(Raw records)
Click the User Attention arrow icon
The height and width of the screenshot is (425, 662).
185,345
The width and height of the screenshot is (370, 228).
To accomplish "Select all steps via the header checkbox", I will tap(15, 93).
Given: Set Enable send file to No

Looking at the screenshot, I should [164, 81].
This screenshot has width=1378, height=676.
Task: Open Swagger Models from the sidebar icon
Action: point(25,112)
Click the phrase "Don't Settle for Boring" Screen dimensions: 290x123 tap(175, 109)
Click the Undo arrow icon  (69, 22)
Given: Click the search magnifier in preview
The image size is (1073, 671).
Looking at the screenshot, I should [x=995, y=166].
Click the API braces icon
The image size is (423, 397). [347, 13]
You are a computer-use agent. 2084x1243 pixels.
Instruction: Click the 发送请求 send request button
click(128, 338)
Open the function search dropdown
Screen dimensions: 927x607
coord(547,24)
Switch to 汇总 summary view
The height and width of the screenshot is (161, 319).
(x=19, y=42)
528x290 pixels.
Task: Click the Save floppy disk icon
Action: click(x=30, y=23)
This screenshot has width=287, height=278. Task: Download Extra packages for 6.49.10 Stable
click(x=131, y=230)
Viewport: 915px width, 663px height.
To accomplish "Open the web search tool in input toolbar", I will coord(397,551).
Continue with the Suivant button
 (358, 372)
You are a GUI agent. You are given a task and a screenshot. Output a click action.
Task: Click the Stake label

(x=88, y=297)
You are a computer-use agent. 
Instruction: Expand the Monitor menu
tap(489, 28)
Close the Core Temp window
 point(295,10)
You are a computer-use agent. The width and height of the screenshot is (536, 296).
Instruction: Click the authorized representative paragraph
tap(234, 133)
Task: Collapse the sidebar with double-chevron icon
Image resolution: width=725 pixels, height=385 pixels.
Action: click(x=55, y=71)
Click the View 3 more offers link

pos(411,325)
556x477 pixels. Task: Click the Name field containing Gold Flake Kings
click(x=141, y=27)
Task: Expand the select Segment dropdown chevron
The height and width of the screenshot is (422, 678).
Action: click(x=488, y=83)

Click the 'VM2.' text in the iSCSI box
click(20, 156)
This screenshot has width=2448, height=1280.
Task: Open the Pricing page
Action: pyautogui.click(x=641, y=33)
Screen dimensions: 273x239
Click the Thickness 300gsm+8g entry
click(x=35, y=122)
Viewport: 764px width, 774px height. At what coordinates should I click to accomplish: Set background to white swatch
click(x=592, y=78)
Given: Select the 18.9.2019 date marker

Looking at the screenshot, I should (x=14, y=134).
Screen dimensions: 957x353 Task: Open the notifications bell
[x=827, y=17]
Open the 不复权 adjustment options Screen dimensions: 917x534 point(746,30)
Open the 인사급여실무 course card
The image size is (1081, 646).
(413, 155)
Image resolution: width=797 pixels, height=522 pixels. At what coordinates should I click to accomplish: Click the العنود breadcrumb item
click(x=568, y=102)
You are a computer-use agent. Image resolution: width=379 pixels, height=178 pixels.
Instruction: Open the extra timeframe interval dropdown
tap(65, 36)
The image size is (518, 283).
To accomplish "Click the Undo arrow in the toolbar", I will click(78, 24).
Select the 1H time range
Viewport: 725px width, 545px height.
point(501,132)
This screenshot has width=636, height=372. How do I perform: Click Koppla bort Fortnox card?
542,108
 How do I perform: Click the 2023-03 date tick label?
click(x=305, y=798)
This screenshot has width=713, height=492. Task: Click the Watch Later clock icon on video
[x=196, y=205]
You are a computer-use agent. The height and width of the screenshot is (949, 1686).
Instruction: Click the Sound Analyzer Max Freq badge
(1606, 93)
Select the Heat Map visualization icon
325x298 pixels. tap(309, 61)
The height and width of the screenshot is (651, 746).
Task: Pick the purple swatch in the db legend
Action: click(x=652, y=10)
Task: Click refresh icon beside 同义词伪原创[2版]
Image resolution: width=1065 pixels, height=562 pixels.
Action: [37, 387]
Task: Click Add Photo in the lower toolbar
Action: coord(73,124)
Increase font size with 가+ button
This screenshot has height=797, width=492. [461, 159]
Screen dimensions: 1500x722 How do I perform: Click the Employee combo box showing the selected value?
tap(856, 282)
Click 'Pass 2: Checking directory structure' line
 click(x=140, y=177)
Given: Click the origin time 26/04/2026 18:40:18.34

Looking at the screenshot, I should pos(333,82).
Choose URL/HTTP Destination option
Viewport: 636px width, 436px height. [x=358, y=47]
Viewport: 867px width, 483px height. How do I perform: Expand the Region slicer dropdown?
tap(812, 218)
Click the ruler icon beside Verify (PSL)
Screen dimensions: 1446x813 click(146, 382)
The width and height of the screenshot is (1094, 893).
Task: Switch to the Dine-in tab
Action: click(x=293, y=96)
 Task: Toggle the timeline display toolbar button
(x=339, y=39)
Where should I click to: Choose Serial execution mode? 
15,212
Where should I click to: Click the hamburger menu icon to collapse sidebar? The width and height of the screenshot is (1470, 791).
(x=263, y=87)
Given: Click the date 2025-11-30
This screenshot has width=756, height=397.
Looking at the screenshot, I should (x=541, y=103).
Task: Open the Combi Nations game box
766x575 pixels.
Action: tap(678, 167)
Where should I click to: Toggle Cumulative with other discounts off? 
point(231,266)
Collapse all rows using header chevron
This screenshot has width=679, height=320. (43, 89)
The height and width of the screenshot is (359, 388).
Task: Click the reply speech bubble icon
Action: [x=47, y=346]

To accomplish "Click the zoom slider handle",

◆ **TASK TO COMPLETE**: Copy the listing lines exactly as they appear, beginning at the line that contains "Viewport: 867px width, 483px" and ending after the line that contains "(x=263, y=87)".

◆ **SOLUTION**:
Viewport: 867px width, 483px height. How do I perform: Expand the Region slicer dropdown?
tap(812, 218)
Click the ruler icon beside Verify (PSL)
Screen dimensions: 1446x813 click(146, 382)
The width and height of the screenshot is (1094, 893).
Task: Switch to the Dine-in tab
Action: click(x=293, y=96)
 Task: Toggle the timeline display toolbar button
(x=339, y=39)
Where should I click to: Choose Serial execution mode? 
15,212
Where should I click to: Click the hamburger menu icon to collapse sidebar? The width and height of the screenshot is (1470, 791).
(x=263, y=87)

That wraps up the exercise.